EXERCISE INSTRUCTIONS :: Copy the records below, from the line containing "Screen dimensions: 800x600" through the last line; leave out pictures.

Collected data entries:
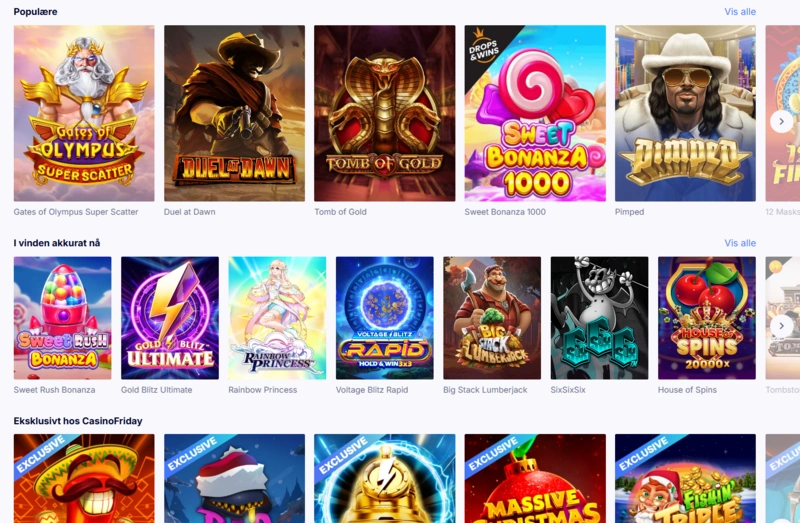Viewport: 800px width, 523px height.
Task: Select the Sweet Bonanza 1000 thumbnail
Action: tap(535, 113)
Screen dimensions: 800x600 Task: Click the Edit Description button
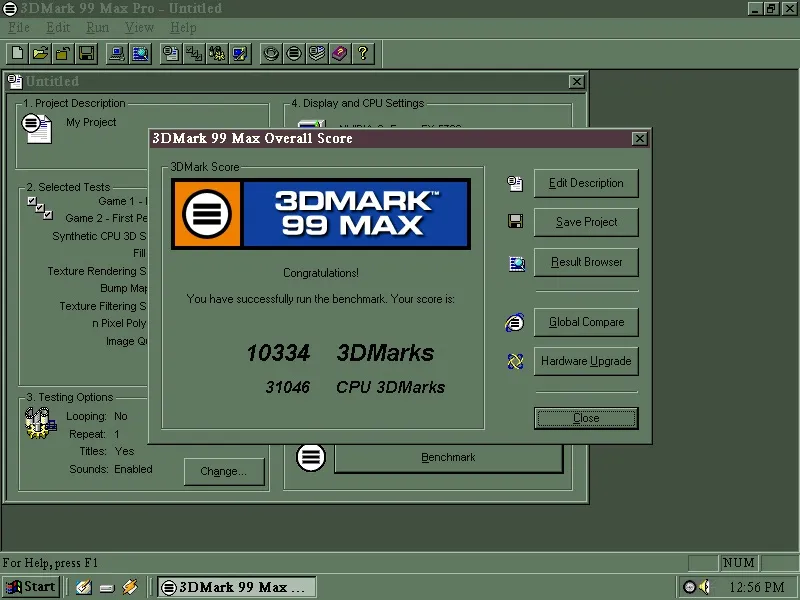coord(586,183)
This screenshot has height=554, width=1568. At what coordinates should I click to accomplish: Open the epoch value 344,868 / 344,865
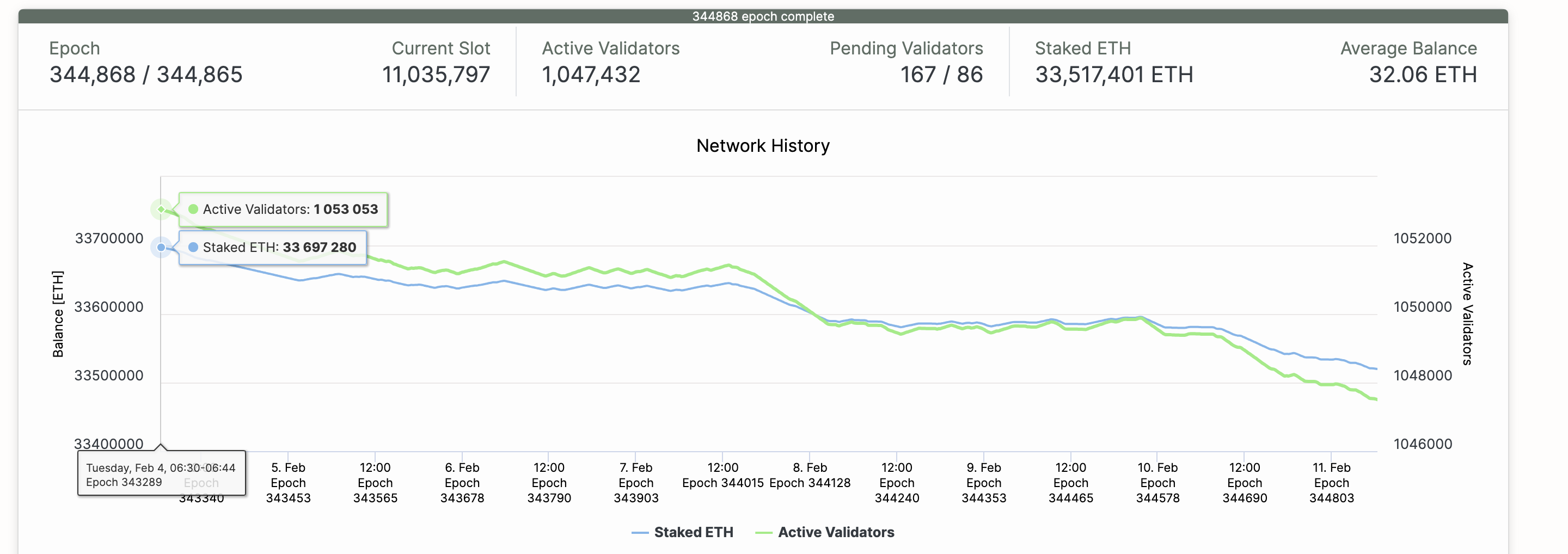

PROBLEM SOLUTION ::
Screen dimensions: 800x600 Task: Click the Edit Description button
coord(586,183)
This screenshot has height=554, width=1568. At what coordinates should I click to accomplish: Open the epoch value 344,868 / 344,865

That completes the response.